日本製ディーゼルエンジンを搭載したランドローバーの誕生

 2020年4月、ランドローバー「ディフェンダー110(5ドア)」の最新型の受注が始まりました。同車は1947(昭和22)年にイギリスで誕生した4輪駆動車で、翌年に最初のタイプである「シリーズI」が量産を開始して以降、モデルチェンジを繰り返しながら70年以上にわたって生産され続けています。

 ランドローバーは、母国イギリス以外にも多くの国で軍用車両として用いられ、なかでもスペインやベルギー、オーストラリアなどではライセンス生産も行われました。

 オーストラリアでランドローバーの現地生産を請け負ったのはJRA(ジャガー・ローバー・オーストラリア)で、1983(昭和58)年に登場した先代「ランドローバー110」をもとにいくつかの改良を施した独自仕様でした。

 たとえばエンジン。本国生産のオリジナル車体では自社製の水冷直列5気筒ディーゼルでしたが、JRA製の車体では、いすゞ製の水冷直列4気筒ディーゼルが搭載され、シャシーも耐久性向上のために亜鉛メッキが施されていました。

 JRAでの生産は1980年代後半から1990年代後半までの約10年間でしたが、その間にさらなる独自改良型が誕生します。
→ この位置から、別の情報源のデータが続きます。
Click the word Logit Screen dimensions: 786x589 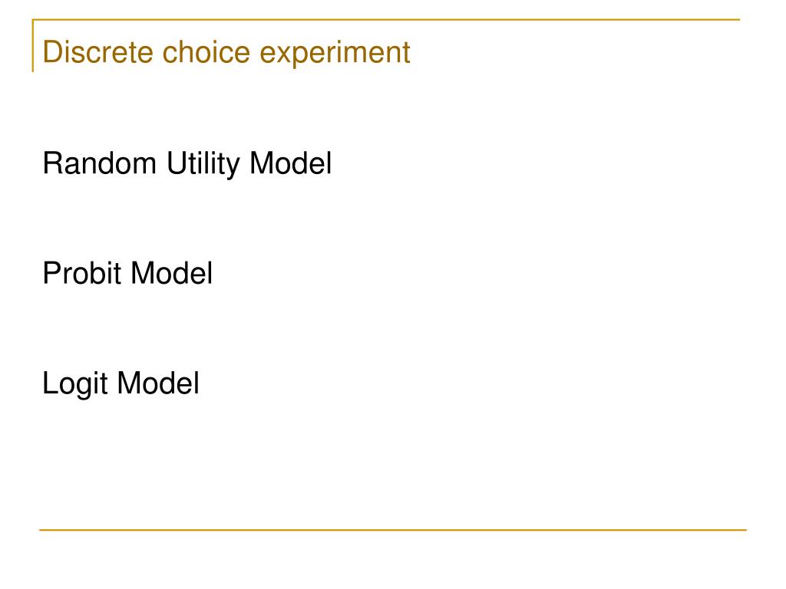point(75,384)
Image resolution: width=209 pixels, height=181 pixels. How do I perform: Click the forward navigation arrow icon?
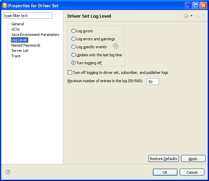pyautogui.click(x=198, y=16)
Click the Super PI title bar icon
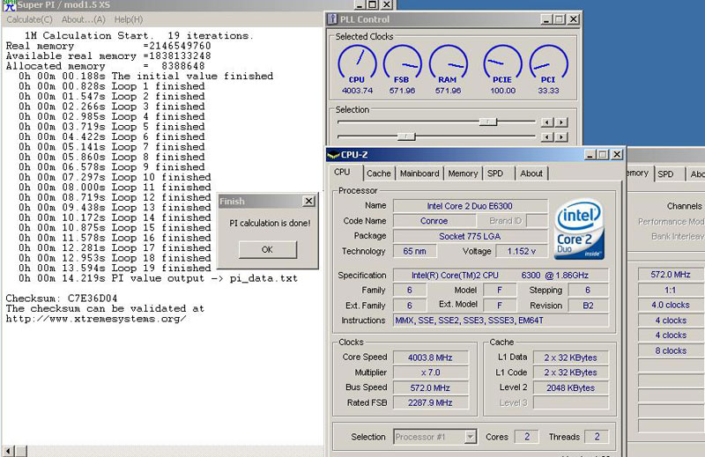Screen dimensions: 705x457 pyautogui.click(x=11, y=5)
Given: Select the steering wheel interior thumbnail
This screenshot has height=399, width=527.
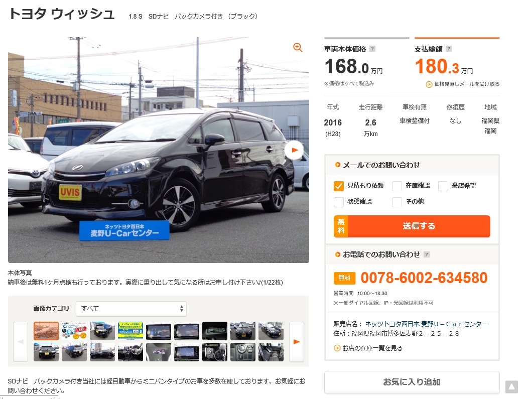Looking at the screenshot, I should coord(130,352).
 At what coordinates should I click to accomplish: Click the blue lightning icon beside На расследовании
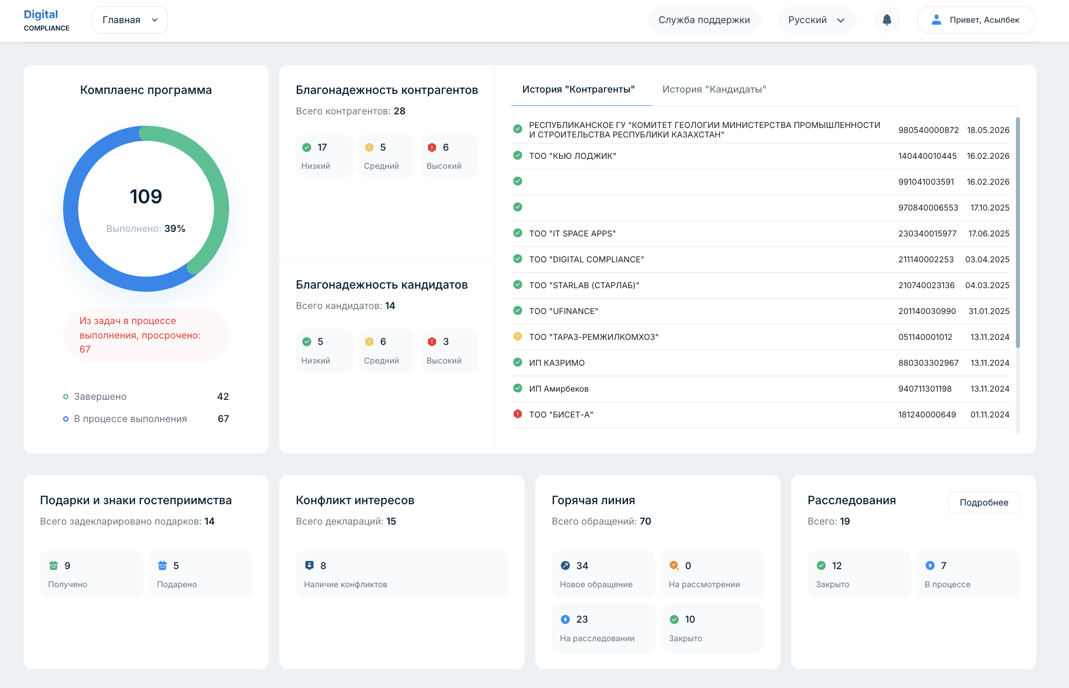tap(565, 619)
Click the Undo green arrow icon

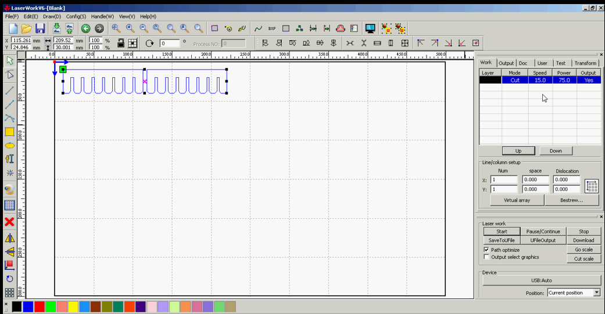[85, 28]
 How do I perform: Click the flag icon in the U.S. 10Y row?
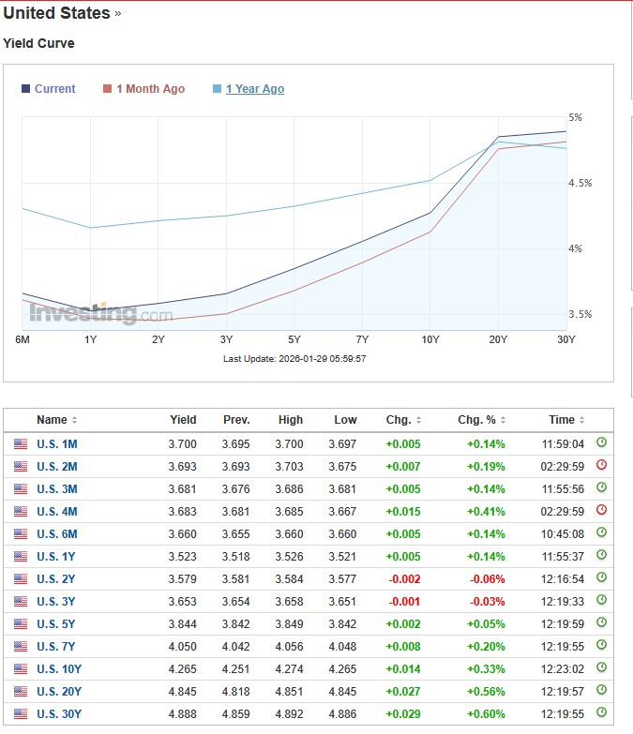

それが世にも珍しい、6輪型のランドローバーです。

「オオトカゲ」の異名を持つオージーランドローバーとは

 JRAがライセンス生産したオーストラリア軍向けのランドローバー110には「ペレンティ」という愛称が付けられていました。これはオーストラリアに生息するオオトカゲのことで、日本では「ペレンティーオオトカゲ」とも呼ばれます。

 ランドローバー「ペレンティ」は当初、本国向けの車体と同じく4輪駆動型が生産されますが、オーストラリア軍の要求に従い、積載量を増した独自仕様の開発も行われました。
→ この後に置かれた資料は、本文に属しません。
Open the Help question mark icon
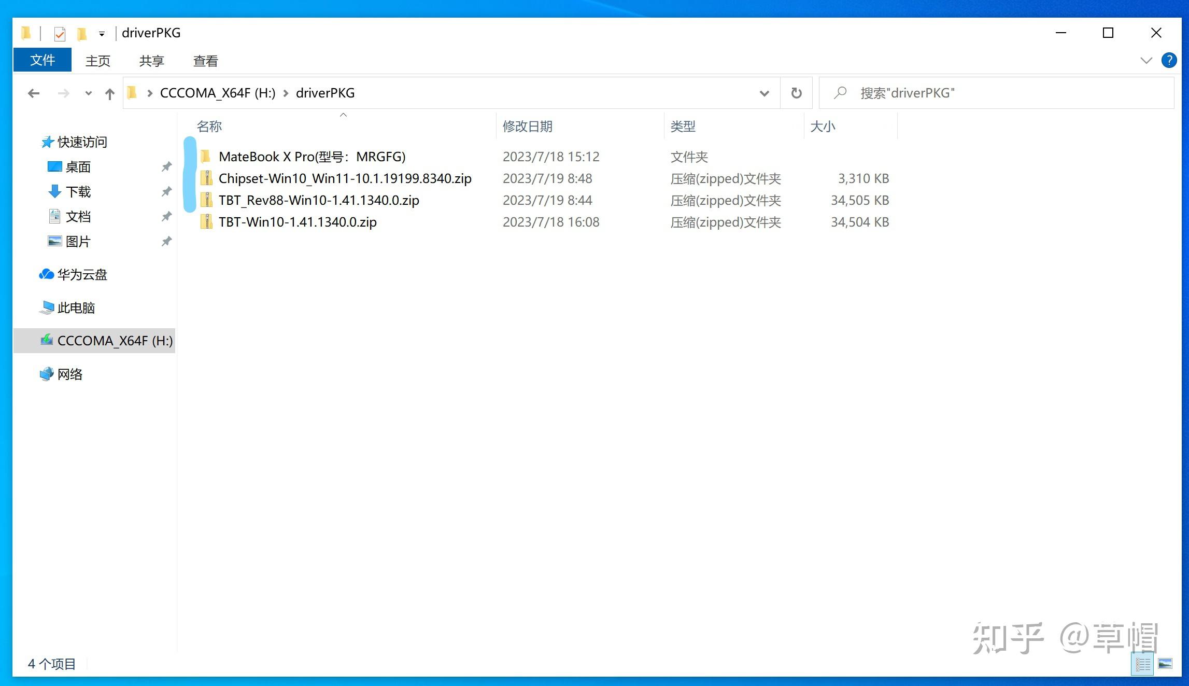Image resolution: width=1189 pixels, height=686 pixels. (x=1169, y=60)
 こうして誕生したのが6輪駆動型のランドローバー「ペレンティ」です。車軸が1軸増えて全長は1.3mほど伸びており、それに合わせて車幅も大きくなっています。性能は原型の4輪駆動仕様が最大積載量1t、牽引重量0.9tなのに対し、6輪駆動型では最大積載量2t、牽引重量1.5tに増加していました。
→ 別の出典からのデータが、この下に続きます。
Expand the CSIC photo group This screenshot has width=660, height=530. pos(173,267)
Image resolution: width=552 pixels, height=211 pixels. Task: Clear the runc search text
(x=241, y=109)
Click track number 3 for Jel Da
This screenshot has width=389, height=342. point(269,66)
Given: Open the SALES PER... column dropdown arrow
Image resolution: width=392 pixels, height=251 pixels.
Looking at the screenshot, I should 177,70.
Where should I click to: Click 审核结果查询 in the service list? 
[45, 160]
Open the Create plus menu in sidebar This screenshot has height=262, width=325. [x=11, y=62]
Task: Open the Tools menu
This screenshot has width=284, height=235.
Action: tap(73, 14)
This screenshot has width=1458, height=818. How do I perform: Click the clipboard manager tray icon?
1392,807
 また積載量や車重の増加に合わせ、エンジンはターボ付きのいすゞ製ディーゼルに換装され、出力も60kwから90kwに向上しています。

 この6輪駆動型のランドローバー「ペレンティ」は大きな積載量を生かして、シェルターを搭載したり、救急車仕様が製作されたりしたほか、特殊部隊向けの長距離偵察仕様も生まれています。

 ちなみに6輪駆動はオーストラリアの独自仕様ですが、ランドローバーの母国イギリスでは、キャブオーバー型やハーフトラック型といった、これまた一風変わった仕様が作られています。